Japan Display (JDI) announced that it has signed a technology development agreement with Semiconductor Energy Laboratory (SEL) regarding the development of Oxide-semiconductor backplane technology for next-generation displays, including OLED displays.

SEL's backplane technology is called c-axis aligned crystal (CAAC), which has been co-developed with Sharp. CAAC is based on an IGZO thin-film that has a novel crystal structure.

Universal Display developed a new AMOLED structure that is a sort of WOLED - RGB hybrid structure. The idea is to use a large blue sub-pixel and a large yellow sub-pixel that is split into three areas - unfiltered and red and green filtered.

This structure is easier to deposit compared to a true RGB AMOLED (that requires very fine patterning of red, green and blue subpixels) but increase the aperture ratio compared to a WOLED architecture (which LG for example uses in its OLED TVs) - which increases the lifetime and color gamut of the display.

Researchers from St. Andrews University in the UK used a micro blue OLED display to active individual live cells from a human embryonic kidney cell line that were tweaked to produce a light-sensitive protein.

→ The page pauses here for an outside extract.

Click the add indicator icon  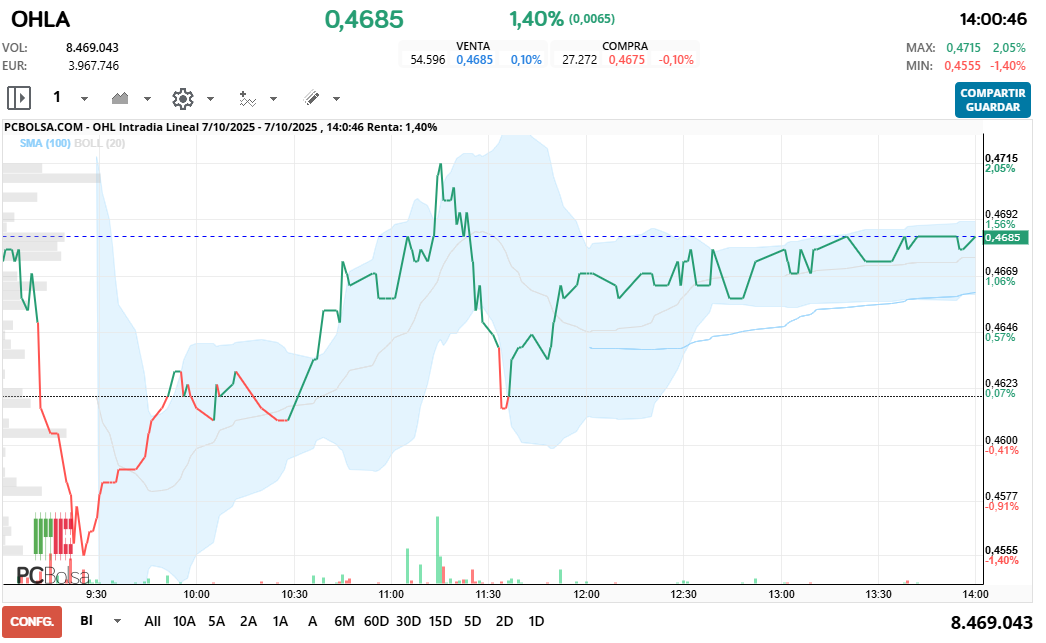(247, 98)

The researchers say that this ability to use OLEDs to activate individual cells may enable cell-specific optogenetic control in cultured neuronal networks, brain slices, and other biomedical research applications. They say that OLEDs are an "ideal platform technology for investigating and controlling biological processes with single cell resolution".

The Fraunhofer FEP announced new large-area flexible OLED lighting panel prototypes that have been fabricated on ultra-thin glass and encapsulated with a ultra-thin glass foil in the same process.

The new process developed at the Fraunhofer institute is able to deposit OLEDs on the flexible glass and encapsulation it using an additional flexible glass layer - all in a a single roll-to-roll manufacturing step.

Germany-based OLED emitter developer Cynora announced it has made significant progress in its highly efficient blue OLED emitter material developments during the last 6 months. The company's materials are not yet ready for commercialization, but the company believes it is on its way.

Cynora develops TADF-based emitters, focusing on blue-color emitters. Cynora has developed deep blue material reaching an EQE of 16.3% (at 100 cd/m²) compared to 3% reached in October 2015, a factor 5 improvement in six months.